[[ EXTRACTED RECORDS open ]]

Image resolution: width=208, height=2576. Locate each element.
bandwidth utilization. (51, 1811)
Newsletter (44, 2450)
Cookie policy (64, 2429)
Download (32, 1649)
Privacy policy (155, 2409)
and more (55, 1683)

[[ EXTRACTED RECORDS closed ]]

Print each of the lines above again, unchanged.

Image resolution: width=208, height=2576. Locate each element.
bandwidth utilization. (51, 1811)
Newsletter (44, 2450)
Cookie policy (64, 2429)
Download (32, 1649)
Privacy policy (155, 2409)
and more (55, 1683)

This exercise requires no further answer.